不过你提醒我了,我之前在巴黎一家小厂做甜点师时, kitchen brigade 换了个意大利主厨,要把法式 pastry 的 workflow 改成意式。理论上都是面粉鸡蛋黄油,实际上手才知道,法式讲究 precise temperature control,意式更看手感 timing。我们组里有个大姐,做了十五年法式酥皮,换了做法之后整个人像被拔了网线,做出来的 croissant 形状都对,但咬下去就是少了点什么东西。真的假的后来她跳槽去了另一家老牌法餐厅,走之前跟我说:“不是意式不好,是我这双手已经长成法式了。”
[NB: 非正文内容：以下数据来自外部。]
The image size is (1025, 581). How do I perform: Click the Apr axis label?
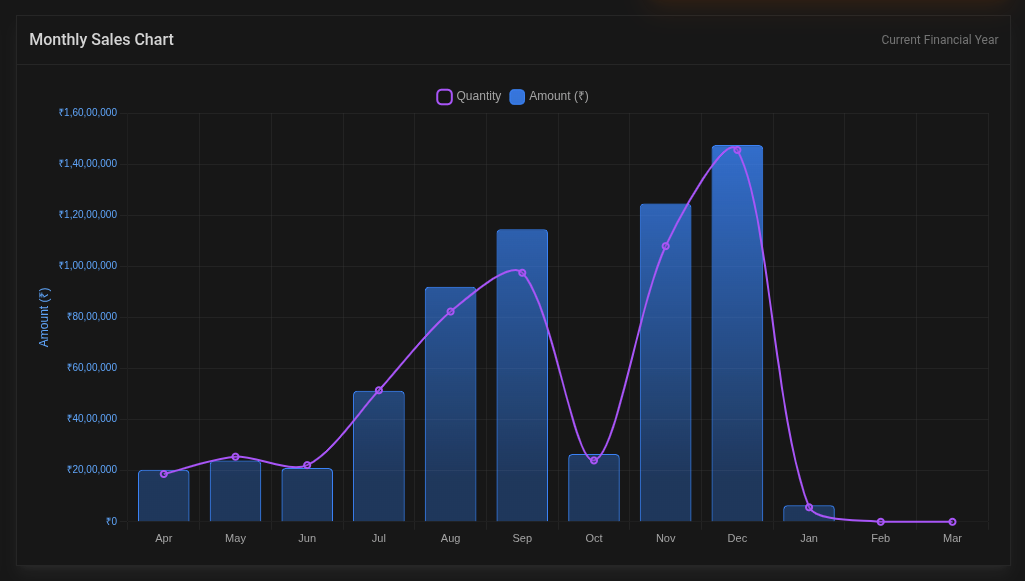click(x=163, y=538)
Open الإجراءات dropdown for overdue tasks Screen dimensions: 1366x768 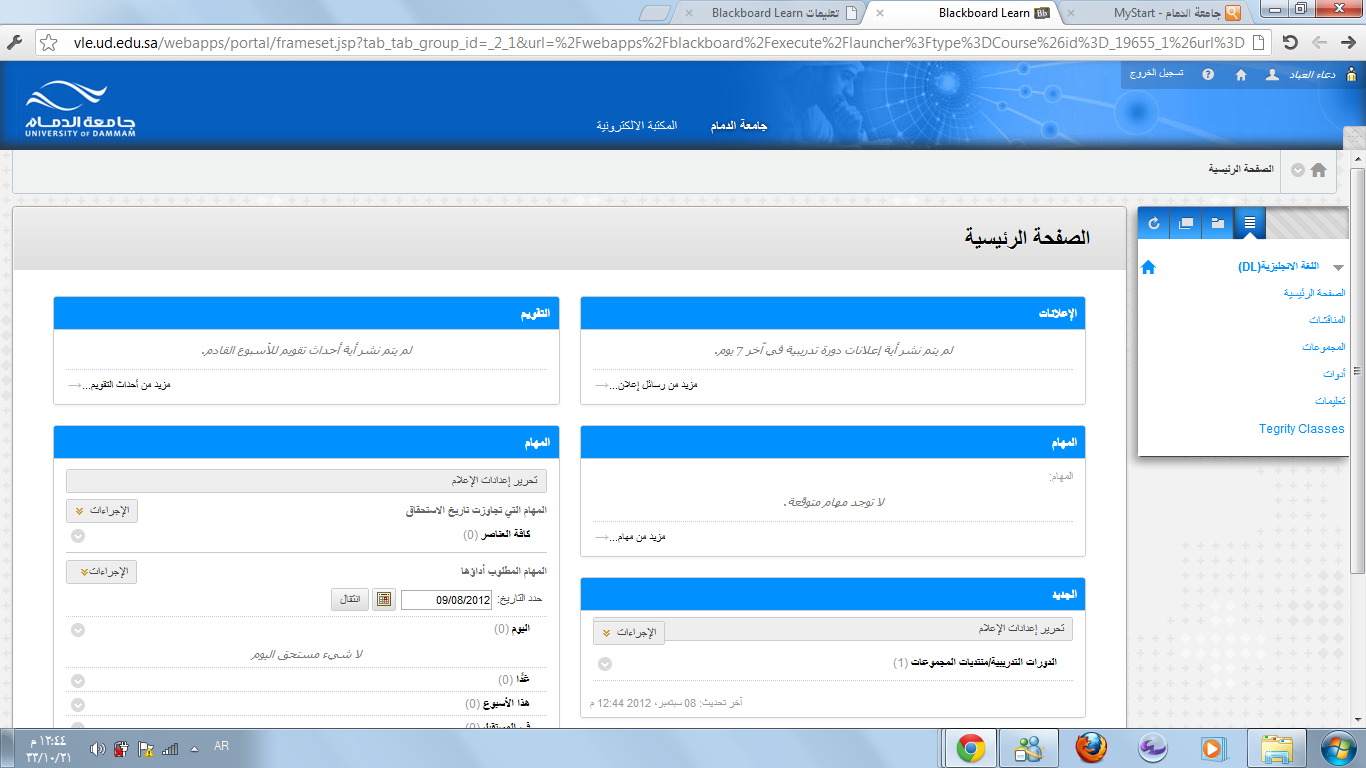click(x=102, y=511)
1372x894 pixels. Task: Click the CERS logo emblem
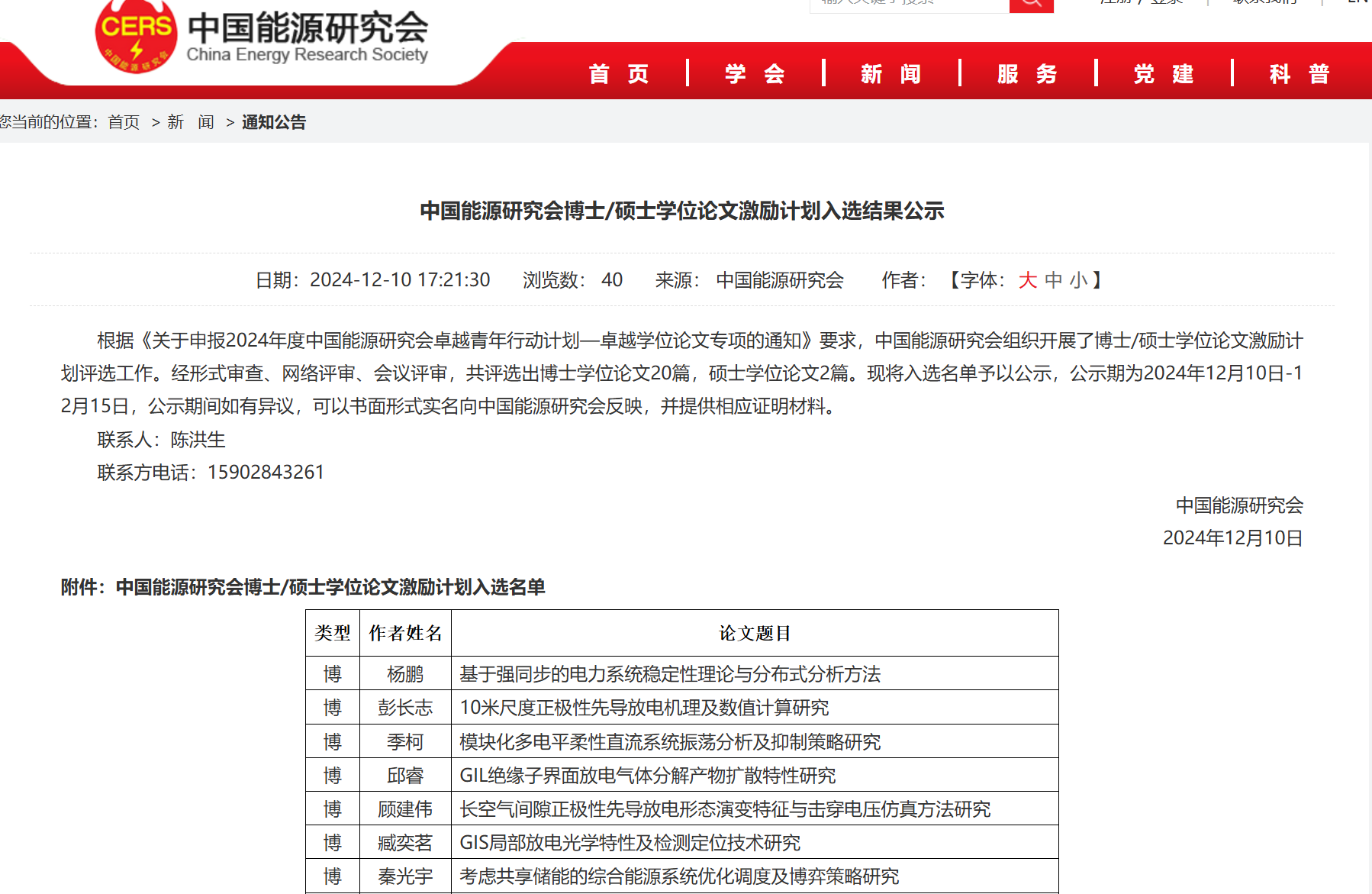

所以我在想啊,Bun 那帮人能从 Zig 切到 Rust 还落得了地,可能不只是学习能力强——是他们刚好在找新语言的过程中,找到了和原来那双手兼容的新肌肉?而不是把原来的手剁了重新长。
你那个小伙子的故事,我觉得最痛的不是迁移本身,是迁移之后没人问他一句:你现在写代码的时候,还像在和硬件对话吗?
话又说回来,我这种悲观的人做最坏的打算,真要我选,我可能宁愿要一个"能跑但没那么时髦"的系统,和一群"写代码时眼睛里有光"的人。技术债可以慢慢还,人的热气散了,空调都吹不回来。
你后来再碰到过那种"灵性"时刻吗?换语言之后重新找回手感的?我好奇这个。